Le sujet
Jean Baudrillard, le nom est en effet célèbre qui désigne cependant une quasi énigme, quelque chose comme un « Objet Intellectuel Non Identifié ».
Qui était-il au juste ? Un sociologue ? Certes, encore que son œuvre s’est vite affranchie de la sociologie. Un philosophe ? Peut-être, mais en un sens qui demande en ce cas à être défini, d’un type incontestablement nouveau, nouveau en ceci que s’il recourre certes aux concepts, c’est pour faire de ceux-ci des outils, mais des outils volatils, fluides, infixables, correspondant au plus près à l’époque qui les fait naître, et faits pour disparaître avec sa disparition, autrement dit pour se métamorphoser comme elle-même se métamorphose sans cesse, sujets à la même accélération incessante.
Rares sont les penseurs à provoquer le scandale (appelons-le « penseur », au moins momentanément, faute d’autre mot susceptible de le désigner mieux et de mieux désigner son entreprise sans précédent). C’est le cas de Jean Baudrillard, lequel savait seul, sans cri ni éclat, avec calme et élégance, une décontraction et une élégance intellectuelles qui confinait à la virtuosité, produire des énoncés (qu’on se souvienne du texte fameux intitulé : « La guerre du Golfe n’a pas eu lieu ») ou qu’on ne comprenait pas ou qu’on comprenait mal. L’accusant alors. Et c’est ce qu’il cherchait sans doute, non pas parce que ses énoncés auraient été « coupables », mais parce qu’il lui semblait qu’il fallait faire de la pensée un délit, qu’il ne fallait pas moins que la pensée fût un délit pour que recommencer de penser soit rendu possible.

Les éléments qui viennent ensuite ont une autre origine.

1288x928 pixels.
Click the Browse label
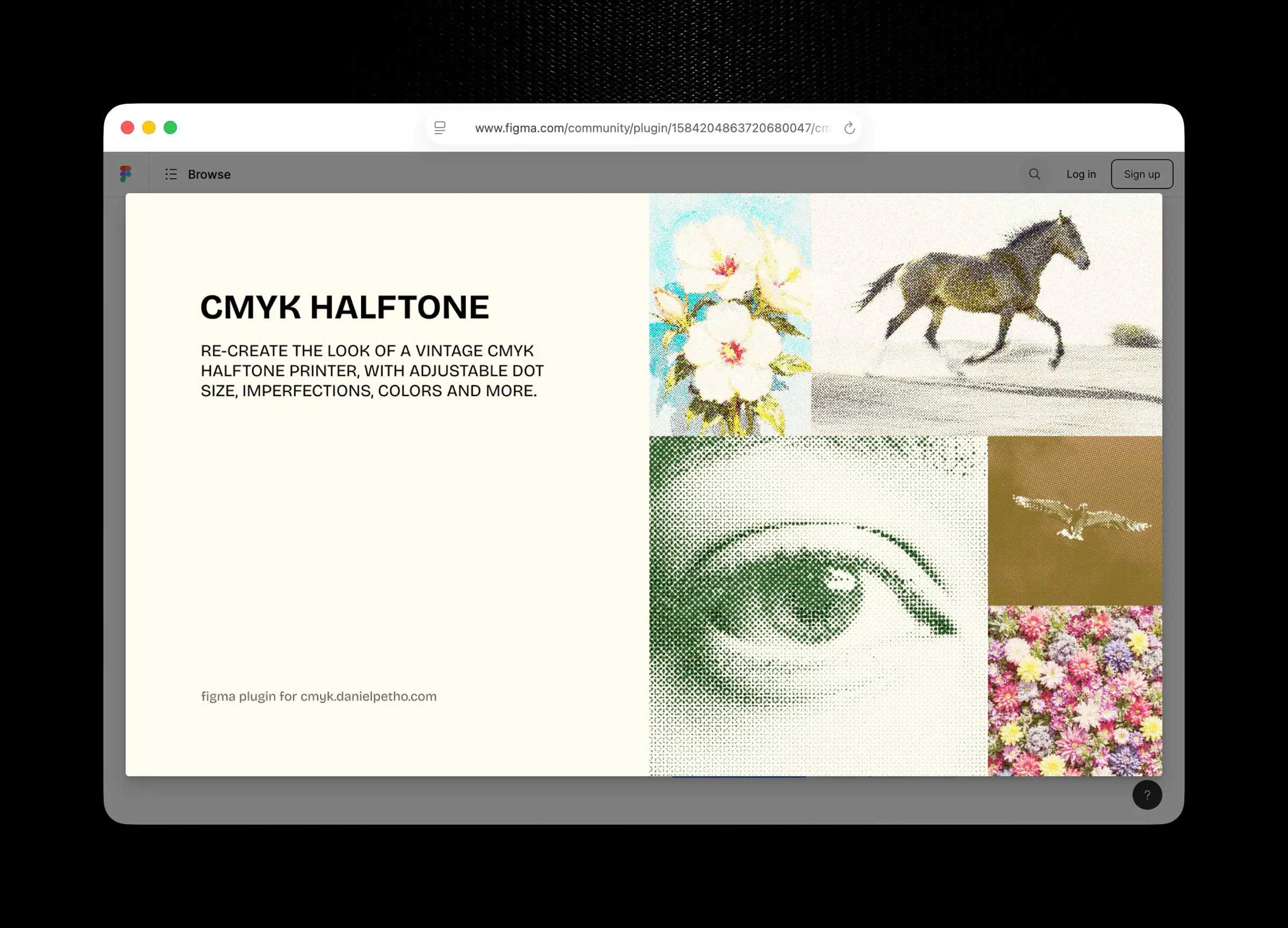(x=209, y=174)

Nourri de la littérature et de la philosophie allemande (il est germaniste de formation), entre autres de l’œuvre de Nietzsche auquel il emprunte assurément quelque chose de ce qui fait la marque reconnaissable entre tous du style qui est le sien et qui leur est commun ; nourri aussi, ce qu’on sait moins mais qui compte essentiellement, de Jarry et de la pataphysique ; formé plus tard dans la proximité d’Henry Lefebvre (il enseigne à Nanterre en 68) ; proche et distant à la fois de Debord duquel plus d’un trait le rapproche en effet, notamment la radicalité conceptuelle et politique, mais qui s’en différencie par le refus du rigorisme, Jean Baudrillard a trouvé, avec quelques-uns de ses livres principaux (Simulacres et simulations, Les Stratégies fatales, La Transparence du Mal, Le Crime parfait, etc.) le chemin de l’œuvre sans doute la plus synchrone à un univers en voie de disparition.
Le livre
L’enjeu du livre d’Alain Gauthier, Jean Baudrillard, une pensée singulière, est de pister une pensée marquée par la fulgurance, la vision et l’insubordination. Par là, il s’agit d’échapper à une présentation académique profilée par thèmes ainsi qu’à un résumé de formules élémentaires. C’est aussi une façon de découvrir une forme singulière puisant dans la magie des mots (ce qui a heurté la classe intellectuelle) qui, à ce titre, peut traverser, transpercer, les différentes questions posées par l’époque ou, plus fondamentalement, par notre présence au monde. Jean Baudrillard ne cesse de guerroyer contre le consensus, la conformité, le système mondialisé et virtuel qui est le nôtre. Tel un poète insurgé se rapprochant du secret de la théorie.
L’auteur
Alain Gauthier, ami de Jean Baudrillard, enseigne la sociologie à Paris-Dauphine. Il est l’auteur d’une dizaine d’ouvrages dont : L’Impact de l’image, 1993, Édition L’Harmattan, Du visible au visuel aux Presses Universitaires de France, 1996, Désastre politique aux Éditions Léo Scheer, coll. « Manifeste », 2003 et L’art de ne pas se souvenir aux éditions Sens & Tonka, 2006.